**Passage to read**:
# Cannot eject CD/DVD

## IvanZD

Hi!

I have dbus/hald/ivman for automunting disks in KDE, and I can't eject them.. don't know what is cause of this   :Confused:   Disks gets properly mounted, but when I try to eject them, they refuse - pressing button on drive does nothing, right click on desktop's CD icon and selecting "eject" gives error, and only way to eject them is through eject command from console (but, only with root permissions).

What can I try to do? If you need more info, please ask.

----------

## infoseeker

I presume you are a member of the 'cdrom' group (or 'cdrw' maybe)   :Wink: 

 *Quote:*   

> $ groups
> 
> wheel audio cdrom games users
> 
> 

 

----------

## mmbrothers

Also the drive gets locked when a CD is mounted so that the drive cannot be opened with the button.  This is to prevent the CD from being ejected while Linux is still trying to read from the disk, causing I/O errors.

**Exercise aim**:
Please answer from the CD eject thread: why does the drive get locked while a CD is mounted?

**Provided material**:
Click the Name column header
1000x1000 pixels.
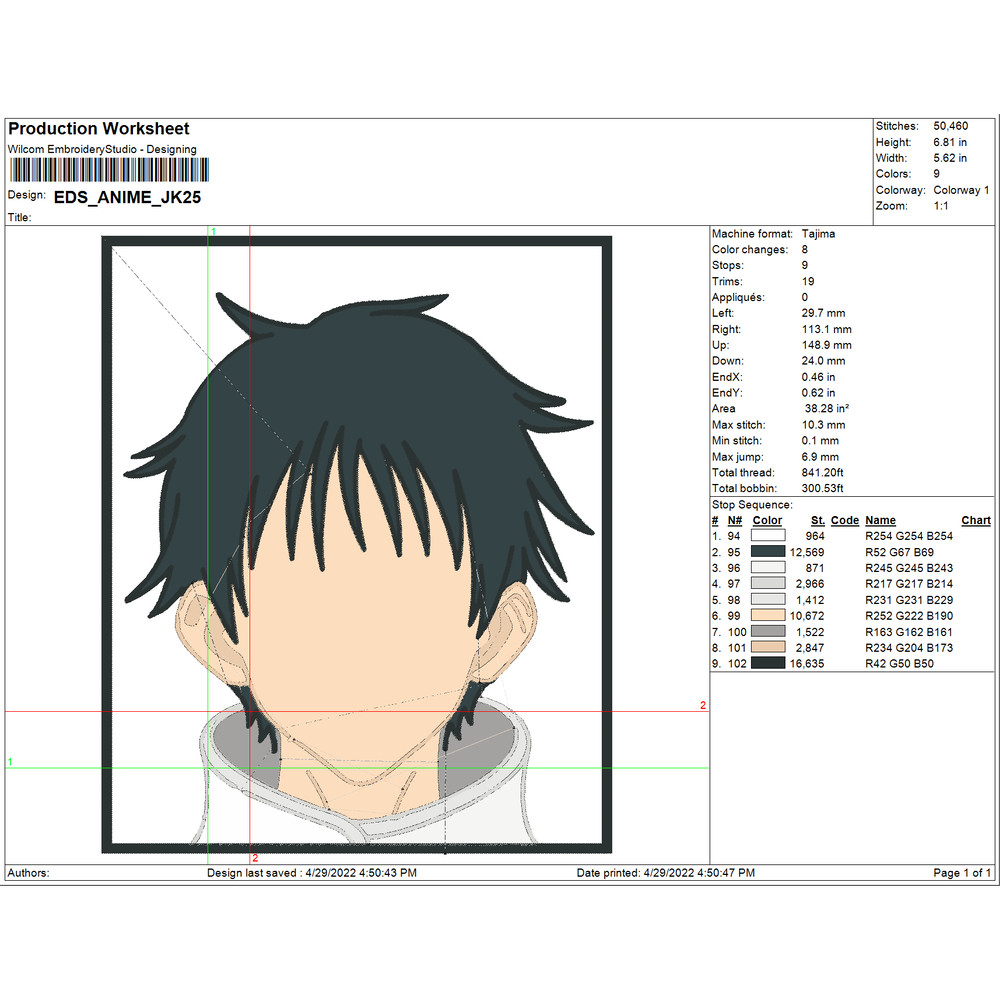(880, 520)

**Full solution**:
To prevent the CD from being ejected while Linux is still trying to read from it, which would cause I/O errors.